Eavesdropping Birds Learn

The superb fairy-wren is a pint-sized bird endemic to south-eastern Australia. The male of his species boasts an iridescent blue plumage, while the female is a less impressive — but still adorable — dusty grey-brown.

These creatures are impressive for many reasons; once such reason is that they are social learners, just like humans. A study published earlier this year found that superb fairy-wrens listen in on the conversations of other bird species and can learn to react to their alarm calls warning them of predators.

This ‘eavesdropping’ method of social learning has been demonstrated for the first time in fairy-wrens by a group of biologists from the Australian National University (ANU).

The team was led by Professor Robert Magrath from the ANU Research School of Biology who has been studying the behaviour for this commonly found avian species for several years. The experiments were conducted in the National Botanical Gardens of Canberra, home to a vast variety of wild birds, including hawks which are natural predators of the fairy-wren.

Listen and learn

The researchers simulated a cacophony of sounds made by birds in the wren’s natural habitat. The wrens heard alarms calls of birds belonging to the same species (conspecific alarm calls) and alarms calls of animals belonging to other species (heterospecific alarm calls). Within these various alarm calls drawn from sounds of local species was buried a sound new and unfamiliar to the wrens. The team used stereo speakers placed at a distance of 3-6 m apart to deliver this mix of calls which differed during each playback.

The amalgamation of sounds did not confuse the fairy-wrens who were able to make the distinction between the calls of their friends and potential foes. This acoustic ‘plucking out’ of unfamiliar sounds embedded within the chorus of familiar sounds occurred rapidly, after just two days of training and even though there was no predator in sight, the birds learned to flee to safety. Moreover, the effects of this learning persisted over the entirety of the period that the birds were observed for which was one week.

Not just being cagy

To ensure that the wrens were not just being overly cautious, the researchers used a synthesised ‘control sound’ produced using a computer program. The wrens did not respond to this in the same manner as they responded to the test sounds showing that they did indeed learn to respond to the unfamiliar sound as if it were a real alarm call prompted by the presence of a predator.

Learning through exposure

Previous studies have shown that animals can learn to flee from unfamiliar sounds if they can associate those with life-like models of predators. This is a form of asocial learning.

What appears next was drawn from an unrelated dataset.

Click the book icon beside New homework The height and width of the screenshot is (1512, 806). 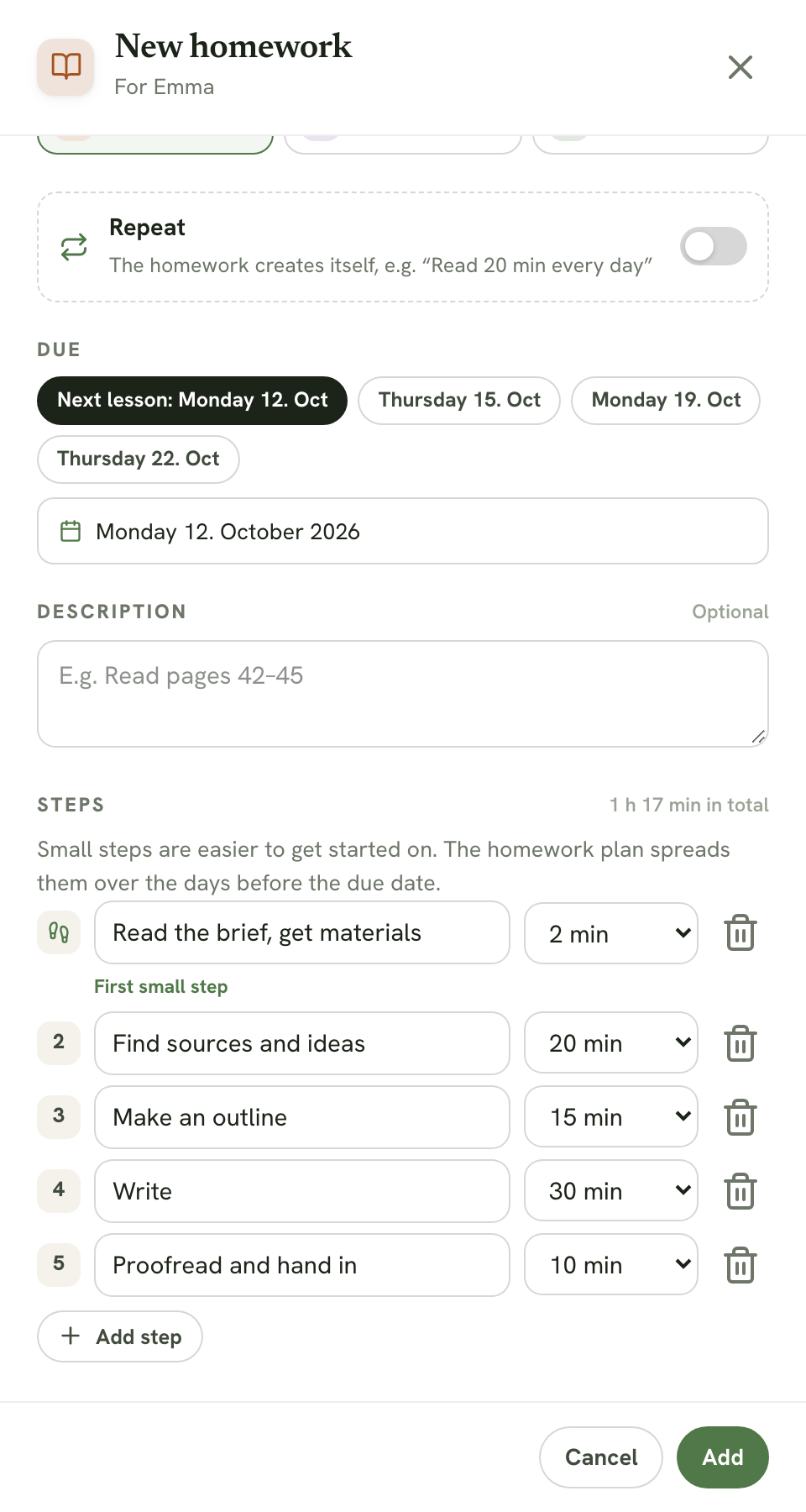(x=65, y=66)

In fact, previous experiments conducted by Professor Magrath’s team showed that after just two days of training, fairy-wrens learned to flee from unfamiliar sounds when these were coupled with life-size model gliders of known predators flying overhead (sparrowhawks or currawongs). They did not flee when they heard the unfamiliar sounds in insolation without the visual cues of the model gliders.

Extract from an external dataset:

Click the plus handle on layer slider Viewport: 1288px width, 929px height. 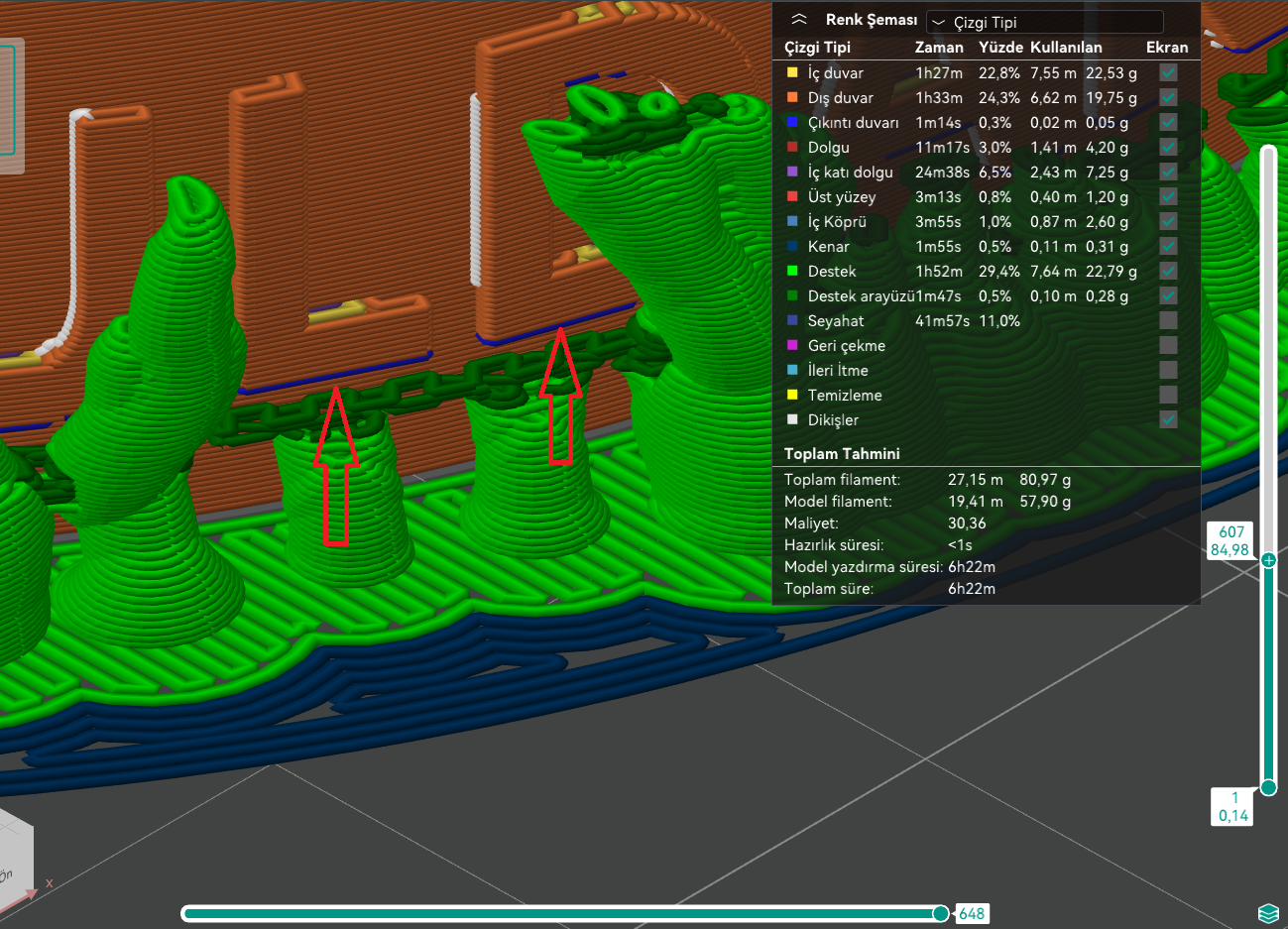[x=1268, y=560]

However, according to the researchers, learning about predators by being directly exposed to them could be fatal. Also, learning to react to hunters through visual cues is not always possible as predators are often hard to spot in the natural habitat. Fairy-wrens may find them hard to spot from high up in trees, predators tend to move fast through thick foliage, or they may even be unfamiliar to the wrens.

On the other hand, learning to associate novel sounds with those of known alarm calls, through what the authors of the current study dub acoustic-acoustic association, is a form of social learning. This can provide animals with vital information necessary for survival.

Social learning helps animals survive and thrive

This form of cooperative communication and learning strategy can be ecologically important. The authors postulate that social learning is important because it can lead to rapid spread of behaviour through a
population. The fairy-wrens can learn that a new sound means ‘predator’ without having to see a predator or even see callers fleeing for cover.

In fact, the results of this study help explain why eavesdropping is so common across other species too.

Listening in and learning could also help teach the young among the species to learn to stay away from harm.

Importantly, this research has implications for teaching animals that have been raised in captivity as part of breeding programs to help them recognise the alarm calls of predatory species and flee to safety. Teaching them these important skills at the release site could help them survive once they have been returned to the wild. Given how expensive captive breeding programs can be, research like this could be applied to help bolster the chances of survival of some of our most endangered species.